What to produce:
Strip out the pictures and output each remaining line of the data word for word.

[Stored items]
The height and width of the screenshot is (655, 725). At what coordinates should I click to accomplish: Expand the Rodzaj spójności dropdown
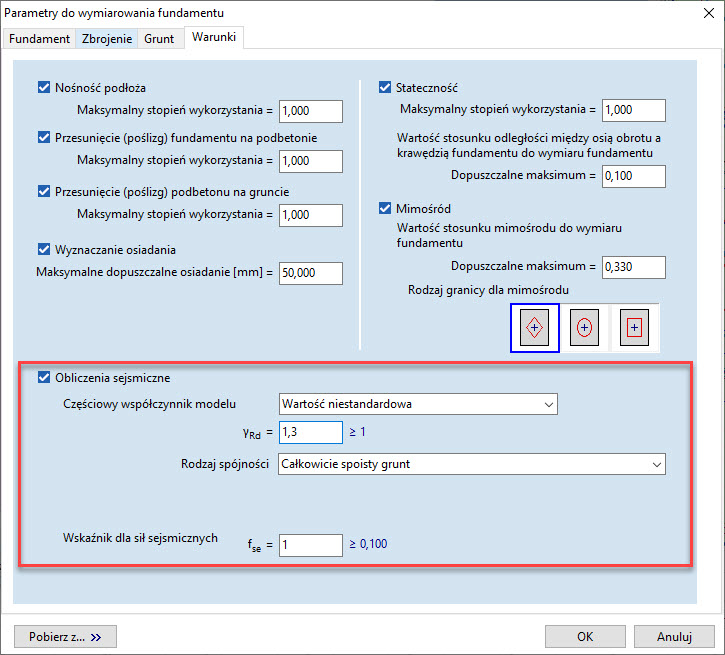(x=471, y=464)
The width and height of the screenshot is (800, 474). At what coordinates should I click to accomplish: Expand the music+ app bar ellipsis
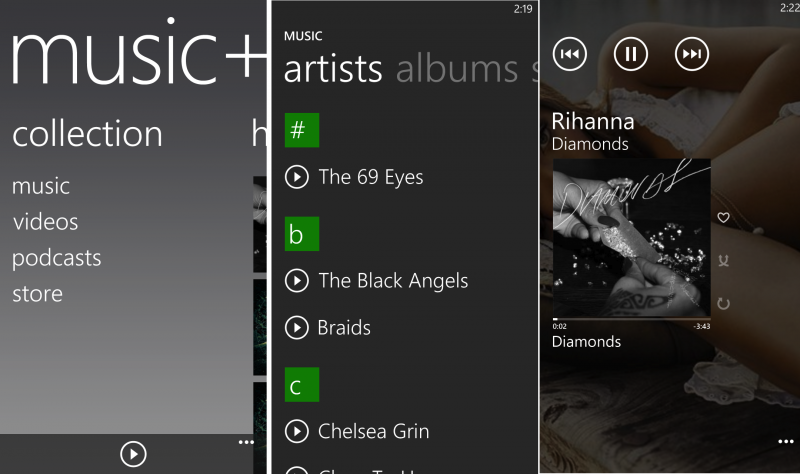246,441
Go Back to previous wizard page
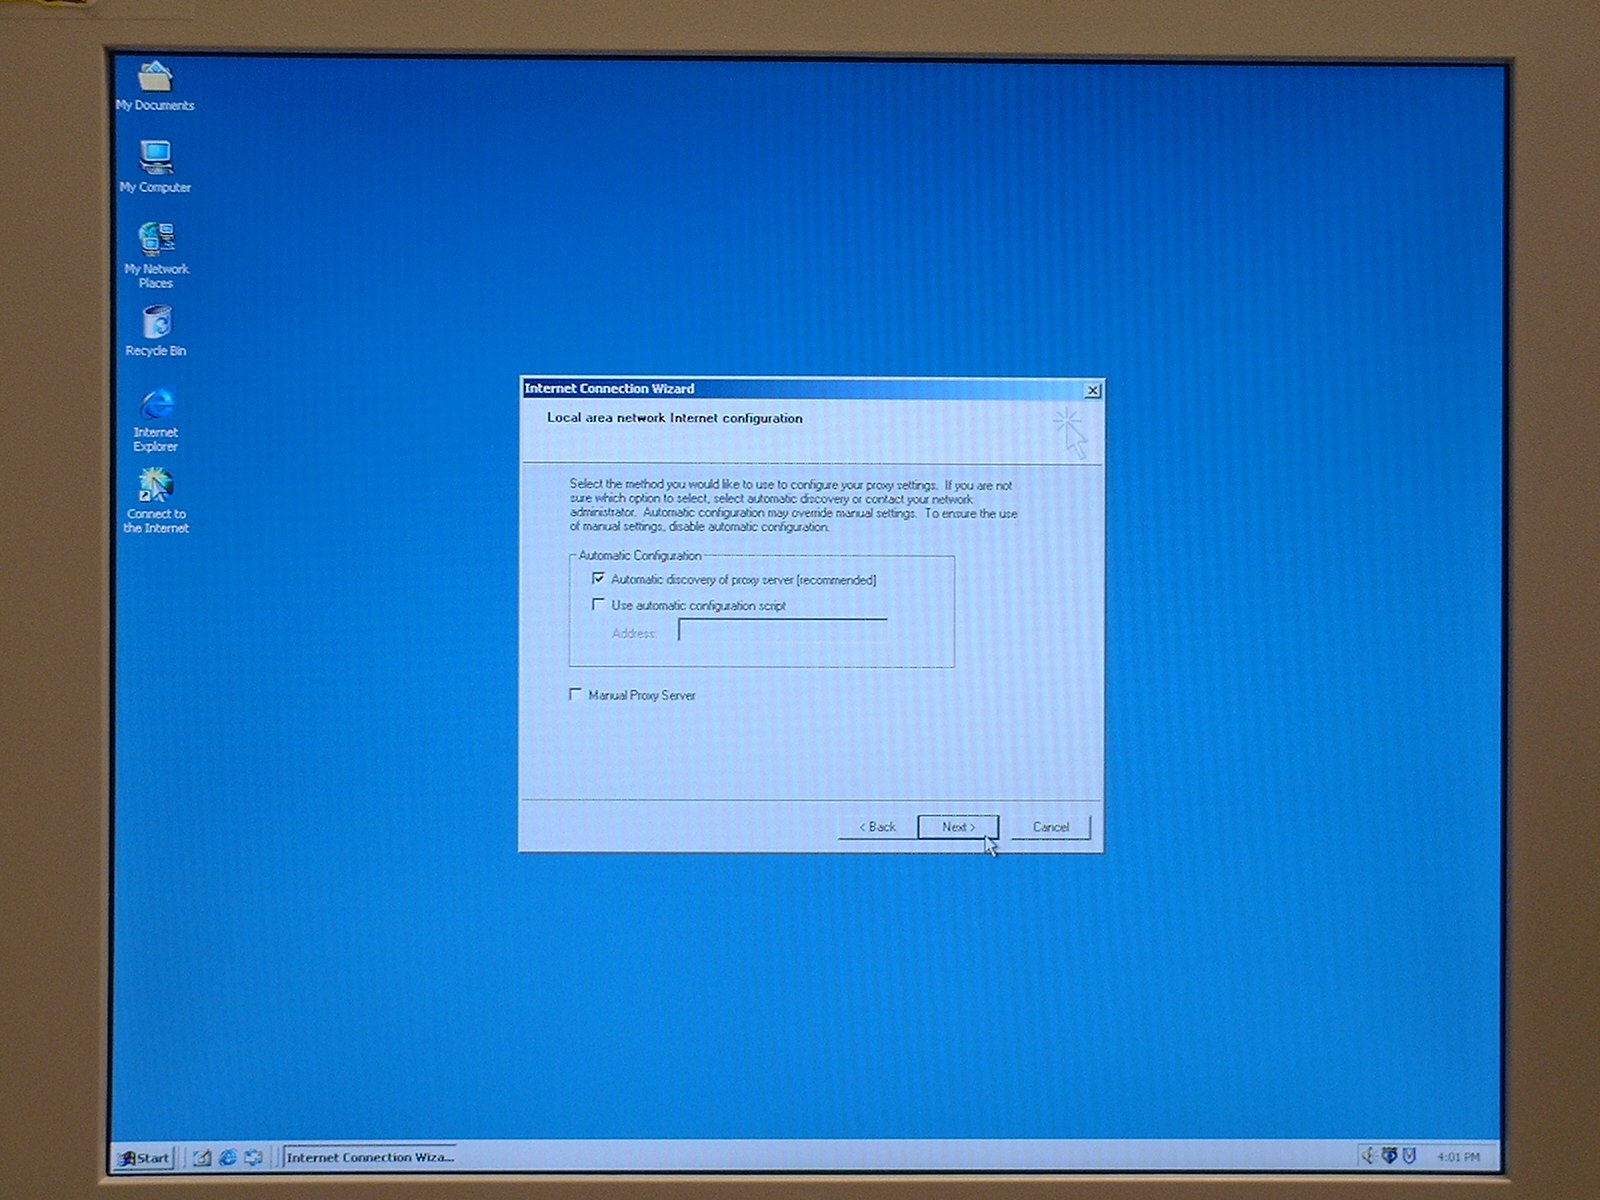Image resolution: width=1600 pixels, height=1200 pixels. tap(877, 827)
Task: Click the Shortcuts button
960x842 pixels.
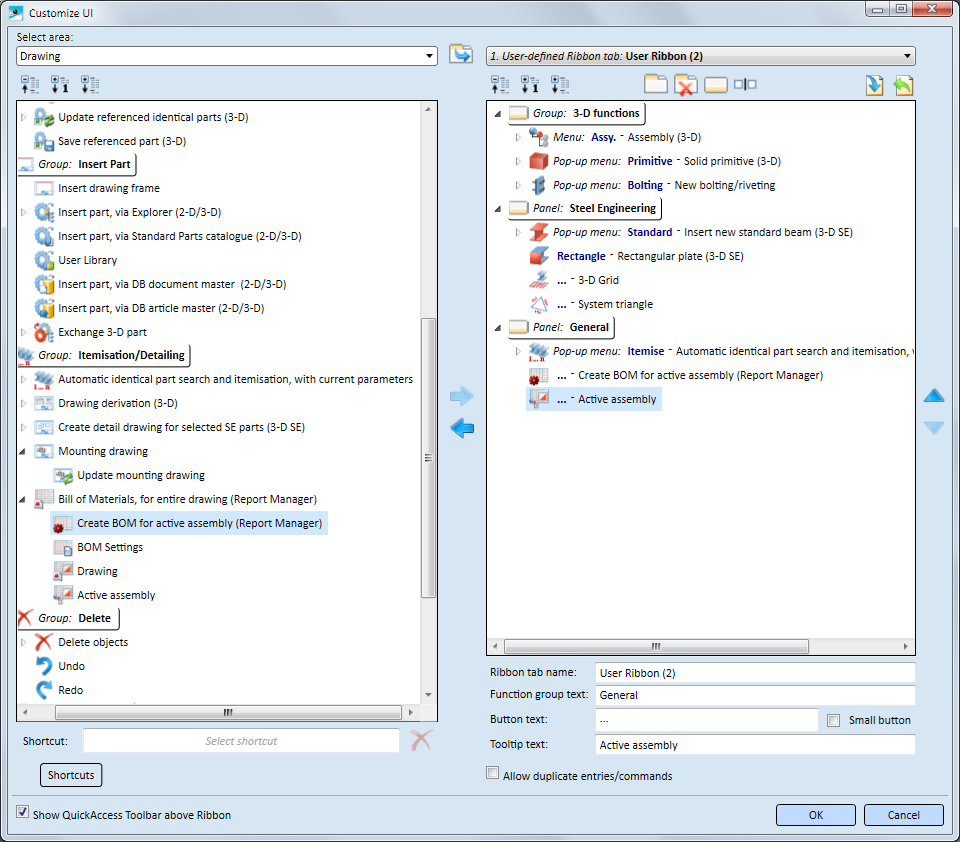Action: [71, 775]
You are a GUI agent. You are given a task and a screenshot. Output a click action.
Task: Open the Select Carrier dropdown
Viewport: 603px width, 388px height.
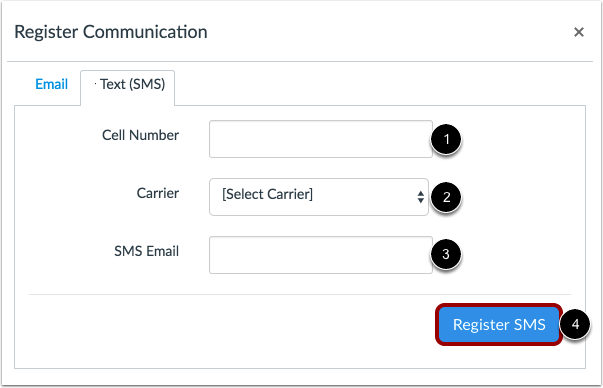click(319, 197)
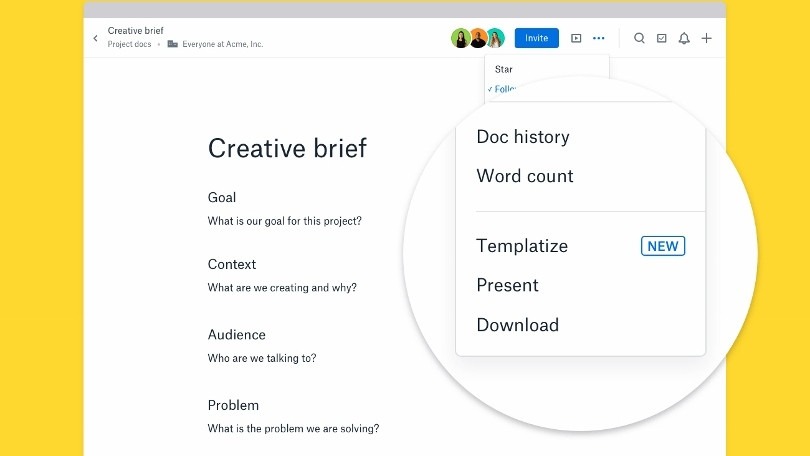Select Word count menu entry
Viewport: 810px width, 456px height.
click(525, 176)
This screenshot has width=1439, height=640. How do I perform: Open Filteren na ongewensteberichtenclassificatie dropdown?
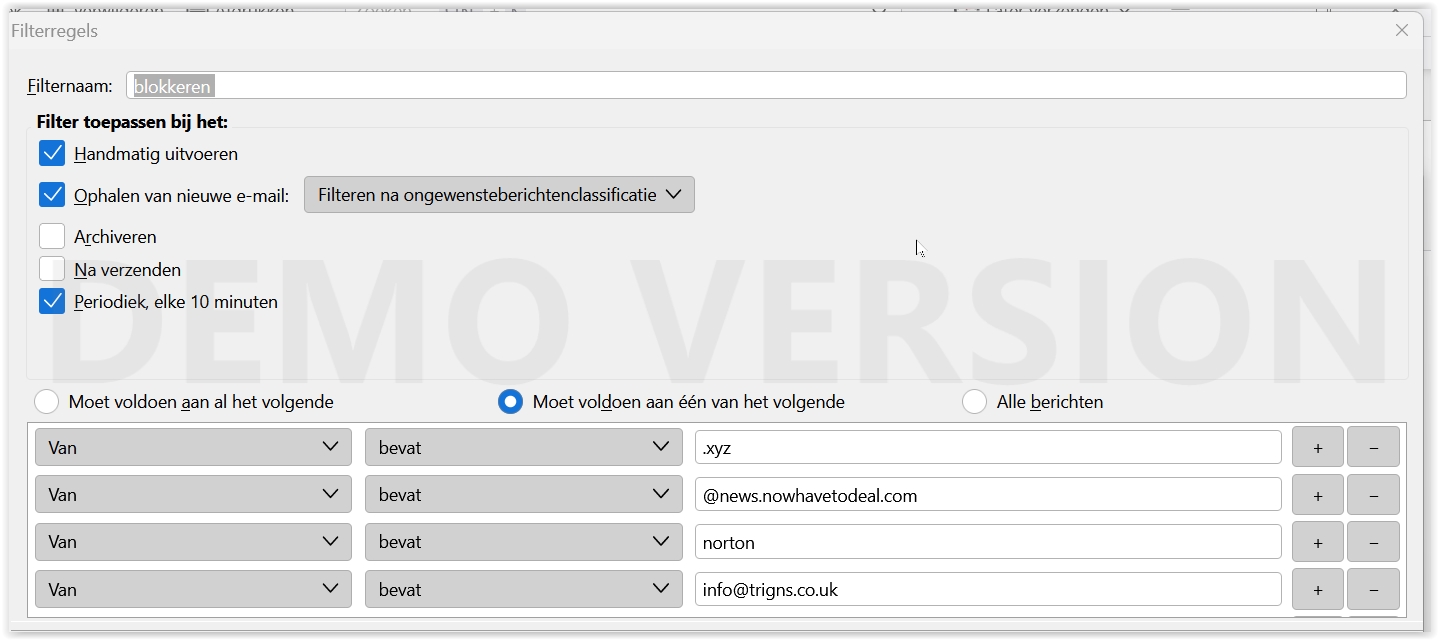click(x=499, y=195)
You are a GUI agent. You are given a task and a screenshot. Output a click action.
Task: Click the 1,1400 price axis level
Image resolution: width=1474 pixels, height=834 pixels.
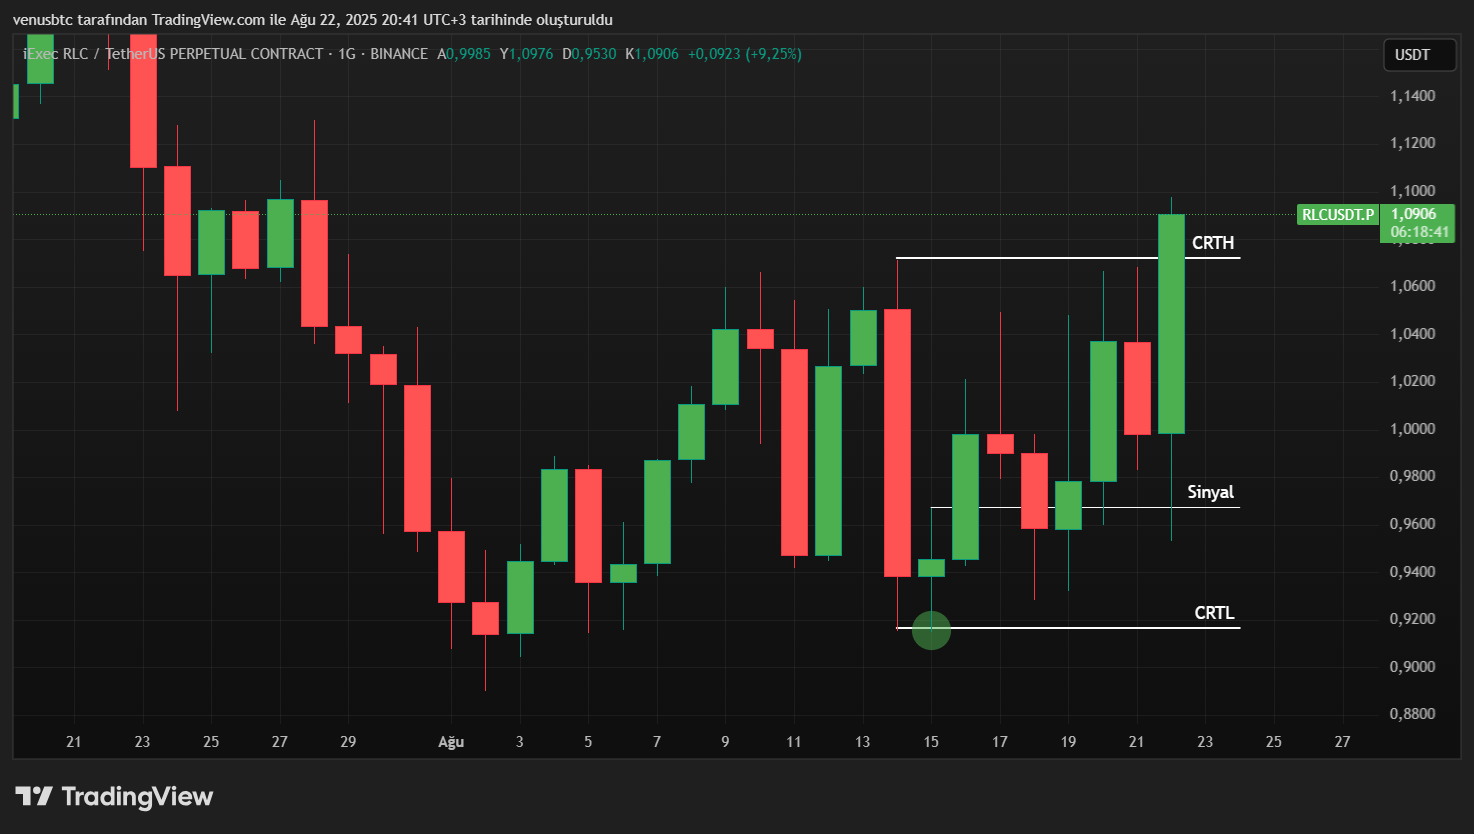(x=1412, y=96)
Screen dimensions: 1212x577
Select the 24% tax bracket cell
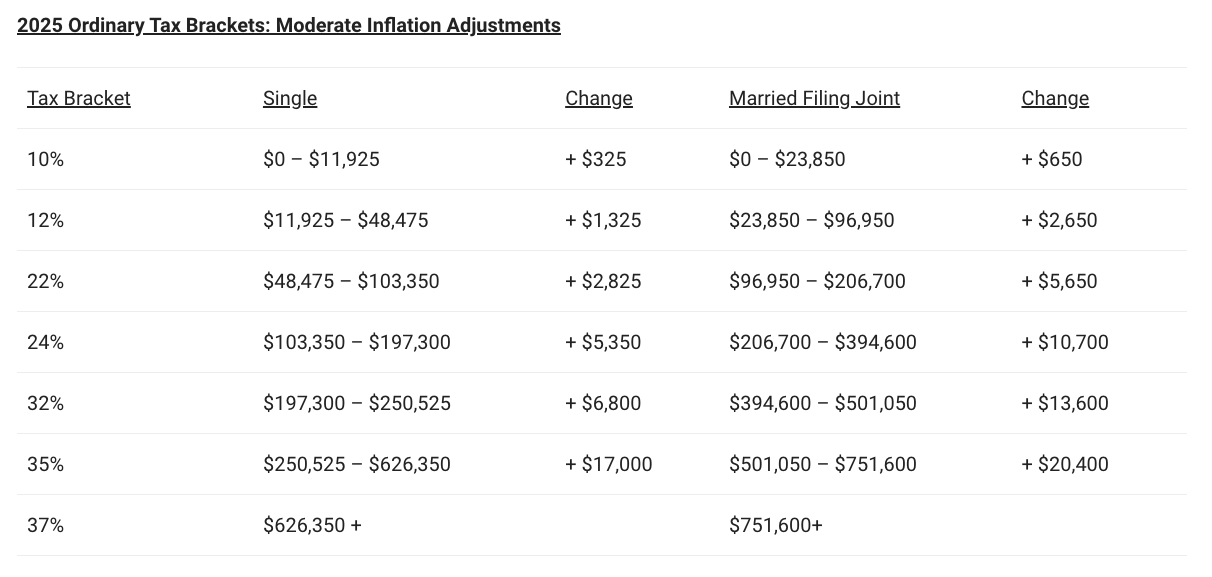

Finished exercise:
The height and width of the screenshot is (655, 725). At what coordinates should I click to accomplish: Expand the Rodzaj spójności dropdown
(x=471, y=464)
The width and height of the screenshot is (800, 474). At what coordinates should I click to accomplish: Expand the music+ app bar ellipsis
246,441
Go Back to previous wizard page
Image resolution: width=1600 pixels, height=1200 pixels. tap(877, 827)
Task: Click the Shortcuts button
960x842 pixels.
Action: [71, 775]
You are a GUI agent. You are given a task and a screenshot. Output a click action.
Task: Open the Select Carrier dropdown
Viewport: 603px width, 388px height.
click(319, 197)
Select Word count menu entry
Viewport: 810px width, 456px height.
click(525, 176)
This screenshot has width=1439, height=640. How do I perform: Open Filteren na ongewensteberichtenclassificatie dropdown?
click(x=499, y=195)
You are a GUI agent. You are given a task and a screenshot. Output a click action.
Task: Click the 1,1400 price axis level
Image resolution: width=1474 pixels, height=834 pixels.
(x=1412, y=96)
Screen dimensions: 1212x577
Select the 24% tax bracket cell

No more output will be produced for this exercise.